Alors Tau zéro est à l'évidence une franche réussite à bien des égards, et l'on peut comprendre et trouver légitime la fierté qu'en retirait l'auteur. Nous sommes effectivement en présence d'une sacrée SF hard science et, comme chez les meilleurs auteurs du genre (au hasard un Egan ou un Baxter), cela ouvre des perspectives fascinantes débouchant sur ce si délicieux sentiment de vertige qui nous étreint quand, contemplant le ciel étoilé, on cherche petitement à prendre la mesure de tout ça. Le roman, à l'instar du vaisseau, est soumis à une accélération irrépressible, et devient de plus en plus saisissant à mesure que l'on en tourne les pages (après un début qu'on pourra tout de même trouver un peu mou). Cerise sur le gateau, ici : la longue et passionnante postface de l'excellent Roland Lehoucq qui vient éclairer les dimensions scientifiques du roman.
Pourtant, ce Tau zéro fut en ce qui me concerne une déception, et j'ai le sentiment que, à l'instar de Destination ténèbres il y a quelque temps de cela, il est typique de ces livres, classiques ou pas, qui m'amènent à reconsidérer mon rapport à la science-fiction. Parce que oui, voilà, le « sense of wonder », c'est très bien, les étoiles, le vertige, tout ça. Mais avec des personnages et une plume, ben, ça serait mieux. Et sous cet angle, Tau zéro n'est hélas guère brillant...
Les personnages sont de purs archétypes, que Poul Anderson tente vainement d'humaniser en narrant leur galipettes (très libres, c'est l'esprit du temps... ou de la Suède) ; sauf que c'est vite pénible, ces histoires de fesses, et ça ne trompe personne : ces personnages-là dégagent autant de chaleur humaine qu'un glaçon dans le freezer d'un ingénieur. Et encore, ça, c'est au mieux. Au pire, ils sont franchement antipathiques et caricaturaux, tel le gendarme Charles Reymont... qui est pourtant, peu ou prou, le héros du roman.

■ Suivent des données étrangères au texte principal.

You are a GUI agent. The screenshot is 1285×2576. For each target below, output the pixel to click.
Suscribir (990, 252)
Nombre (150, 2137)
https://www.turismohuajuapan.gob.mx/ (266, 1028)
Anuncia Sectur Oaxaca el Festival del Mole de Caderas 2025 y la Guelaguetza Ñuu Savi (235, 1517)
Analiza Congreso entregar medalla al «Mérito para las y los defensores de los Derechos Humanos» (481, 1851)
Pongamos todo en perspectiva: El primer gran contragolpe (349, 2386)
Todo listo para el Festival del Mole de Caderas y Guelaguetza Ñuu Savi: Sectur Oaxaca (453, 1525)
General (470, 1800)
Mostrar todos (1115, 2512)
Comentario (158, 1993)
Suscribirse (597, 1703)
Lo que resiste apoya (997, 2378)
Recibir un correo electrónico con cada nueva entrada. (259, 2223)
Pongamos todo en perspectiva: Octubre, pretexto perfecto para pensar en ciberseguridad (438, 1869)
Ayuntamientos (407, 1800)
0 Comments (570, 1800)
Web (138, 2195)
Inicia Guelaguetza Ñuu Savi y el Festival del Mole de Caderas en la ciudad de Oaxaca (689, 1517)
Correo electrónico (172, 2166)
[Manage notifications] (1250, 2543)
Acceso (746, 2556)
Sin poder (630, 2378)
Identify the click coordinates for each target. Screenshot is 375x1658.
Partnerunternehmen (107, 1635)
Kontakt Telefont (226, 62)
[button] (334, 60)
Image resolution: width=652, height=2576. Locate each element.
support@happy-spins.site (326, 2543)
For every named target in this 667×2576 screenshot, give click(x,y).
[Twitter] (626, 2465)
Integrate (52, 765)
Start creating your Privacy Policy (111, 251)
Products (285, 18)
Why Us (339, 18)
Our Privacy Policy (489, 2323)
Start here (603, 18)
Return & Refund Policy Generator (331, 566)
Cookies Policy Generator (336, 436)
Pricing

Diantre. Pourtant, on a connu Poul Anderson nettement plus subtil à cet égard, de même que sur le plan du style – dois-je vous rappeler une fois de plus « Le Chagrin d'Odin le Goth » ? Mais ici, absolument aucun effort n'est perceptible de la part de l'auteur, que l'on sent obnubilé par la seule précision scientifique. Est-ce là aussi le témoignage ultime d'une certaine science-fiction ? Tau zéro accuse sur ce plan son âge, c'est le moins qu'on puisse dire...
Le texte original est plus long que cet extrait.